The methodological rigor of this study, including discussions of endogeneity and robustness checks, strengthens the reliability of the findings and ensures the validity of the observed relationships. In contrast to prior studies, such as C. Zhang et al. (2024), which suggested that CEOs’ green experience hinders digital transformation, this study presents compelling evidence that international experience among top executives positively influences digital outcomes. This aligns with the work of Conyon et al. (2019), who found that executives’ international experience has a beneficial impact on organizational performance, offering a clearer picture of how global perspectives can drive digital and sustainable innovation.

Moreover, by extending the research of Yao et al. (2024), which focused on CFOs’ narcissism, this study broadens the understanding of CFOs’ traits that influence digital transformation. It underscores that beyond personality traits, the CFOs’ international exposure significantly shapes their approach to digital and sustainable initiatives, marking an important contribution to the literature on strategic leadership and organizational development.

In practical terms, the findings underscore the strategic importance of CFOs with overseas experience for companies seeking to enhance their competitive edge in an increasingly globalized and digitalized business environment. The insights suggest that organizations should prioritize recruiting or developing CFOs with international experience to drive both digital transformation and ESG initiatives effectively. By recognizing the synergy between CFOs’ characteristics, ESG practices, and digital innovation, companies can position themselves for long-term success, fostering not only financial growth but also positive environmental and societal impact.

However, there are certain limitations that should be acknowledged.

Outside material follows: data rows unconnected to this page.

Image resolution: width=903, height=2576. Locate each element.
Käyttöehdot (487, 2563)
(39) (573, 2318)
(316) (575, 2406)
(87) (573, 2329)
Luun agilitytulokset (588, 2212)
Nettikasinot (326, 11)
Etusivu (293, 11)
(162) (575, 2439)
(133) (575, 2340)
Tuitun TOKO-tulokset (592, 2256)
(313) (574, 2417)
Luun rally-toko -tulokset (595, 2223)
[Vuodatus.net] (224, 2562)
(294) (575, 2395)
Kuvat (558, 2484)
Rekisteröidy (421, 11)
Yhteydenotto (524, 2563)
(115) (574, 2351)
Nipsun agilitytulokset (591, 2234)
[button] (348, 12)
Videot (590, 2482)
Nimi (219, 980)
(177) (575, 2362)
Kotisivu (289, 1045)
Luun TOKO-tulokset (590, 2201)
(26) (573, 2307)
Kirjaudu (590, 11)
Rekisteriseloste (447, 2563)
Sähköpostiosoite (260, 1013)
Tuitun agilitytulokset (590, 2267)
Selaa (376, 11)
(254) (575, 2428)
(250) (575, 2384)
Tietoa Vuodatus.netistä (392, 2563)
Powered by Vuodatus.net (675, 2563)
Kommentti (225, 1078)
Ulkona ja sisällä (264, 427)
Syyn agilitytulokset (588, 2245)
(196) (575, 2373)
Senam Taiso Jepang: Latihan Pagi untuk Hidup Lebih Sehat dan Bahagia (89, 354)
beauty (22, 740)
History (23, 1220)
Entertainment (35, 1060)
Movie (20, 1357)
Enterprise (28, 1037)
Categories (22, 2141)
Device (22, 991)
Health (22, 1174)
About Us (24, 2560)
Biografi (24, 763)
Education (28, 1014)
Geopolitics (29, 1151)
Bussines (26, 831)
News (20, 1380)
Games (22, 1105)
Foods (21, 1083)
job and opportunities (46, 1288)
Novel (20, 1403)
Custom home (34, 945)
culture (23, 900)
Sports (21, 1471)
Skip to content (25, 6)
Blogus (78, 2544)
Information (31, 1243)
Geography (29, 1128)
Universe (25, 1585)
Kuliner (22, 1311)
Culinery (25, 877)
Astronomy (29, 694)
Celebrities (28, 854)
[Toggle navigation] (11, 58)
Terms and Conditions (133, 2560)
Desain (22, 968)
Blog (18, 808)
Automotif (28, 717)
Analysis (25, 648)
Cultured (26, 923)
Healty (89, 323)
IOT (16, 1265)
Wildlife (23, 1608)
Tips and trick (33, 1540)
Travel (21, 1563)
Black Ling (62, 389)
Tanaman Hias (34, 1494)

Firstly, the study’s reliance on textual analysis to gauge the degree of digital transformation, while validated through robustness checks, may raise concerns regarding the exogeneity of the indicators used. Secondly, the sample drawn from China, although offering valuable insights into the context of developing economies, may limit the generalizability of the findings to more developed markets. Future research could address these limitations by incorporating diverse methodologies and expanding the sample to include organizations from different regions and industries, enhancing the external validity of the results.

In conclusion, this study enriches the theoretical understanding of the interplay between CFOs’ characteristics, corporate governance, and digital transformation, while also providing practical recommendations for organizations aiming to leverage strategic leadership for sustainable growth and innovation.